Far fewer than most people assume. The European Food Safety Authority determined that eating more than three small raw apricot kernels in a single sitting can exceed safe cyanide exposure levels. Less than half of one large kernel can push you over the limit. For toddlers, even a single small kernel poses a risk. The safe threshold is set at 20 micrograms of cyanide per kilogram of body weight for a one-time exposure, which translates to an extremely small amount of actual seed.

This matters because online wellness communities sometimes recommend eating 10, 20, or more kernels per day. Those doses are well into the range that causes poisoning.

Signs of Cyanide Poisoning

Symptoms can appear quickly after eating apricot seeds. Mild to moderate poisoning causes nausea, headaches, dizziness, weakness, difficulty breathing, thirst, and a bluish tint to the skin or lips. You might also experience fever, lethargy, nervousness, insomnia, and joint or muscle pain. Blood pressure can drop noticeably.
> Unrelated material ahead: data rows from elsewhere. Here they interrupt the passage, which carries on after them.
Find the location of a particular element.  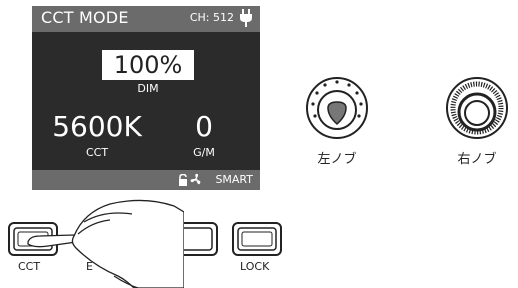

screen-footer-bar: SMART is located at coordinates (146, 180).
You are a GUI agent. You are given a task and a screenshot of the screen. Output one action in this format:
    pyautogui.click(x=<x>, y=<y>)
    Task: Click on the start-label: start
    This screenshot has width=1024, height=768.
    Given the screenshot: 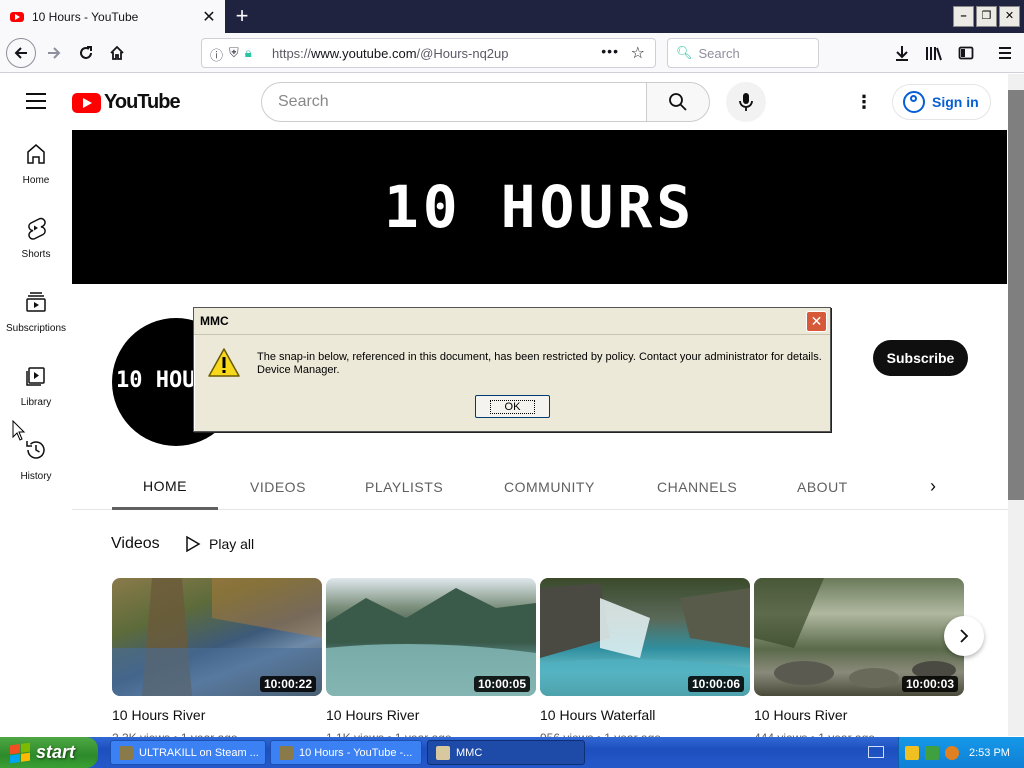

Severe poisoning escalates to confusion, seizures, coma, cardiovascular collapse, and death. Long-term consumption at lower levels carries its own risks, including nerve damage that can impair eyesight, cause deafness, destroy balance, and produce lasting sensory or motor problems. These chronic effects stem from ongoing low-grade cyanide exposure that damages the nervous system over time.

Current Regulatory Status

Laetrile is banned in the United States. The FDA does not approve amygdalin for any medical use. In May 2024, the FDA issued a safety alert about specific apricot seed products after lab analysis found dangerously high amygdalin levels. The manufacturer declined to voluntarily recall the products even after the FDA shared its risk findings, prompting the agency to go public with its warning directly to consumers.

In Europe, EFSA has assessed the cyanide risk from raw apricot kernels and provided its findings to regulators across EU member states. Several countries have set limits on how much amygdalin commercially sold kernels can contain, or have required warning labels. Australia and New Zealand have banned the sale of raw apricot kernels altogether.

The Bottom Line on Apricot Seeds

The gap between what’s claimed and what’s proven is stark. Apricot seeds have no demonstrated anticancer activity in humans. Their traditional medicinal uses for coughs and constipation remain unverified by modern clinical trials. The one thing the science is clear about is the risk: amygdalin reliably converts to cyanide in your body, and the margin between “a few seeds” and a toxic dose is alarmingly thin. The popularity of apricot seeds as a health food is driven almost entirely by a hypothesis about cancer that has failed every time it’s been tested.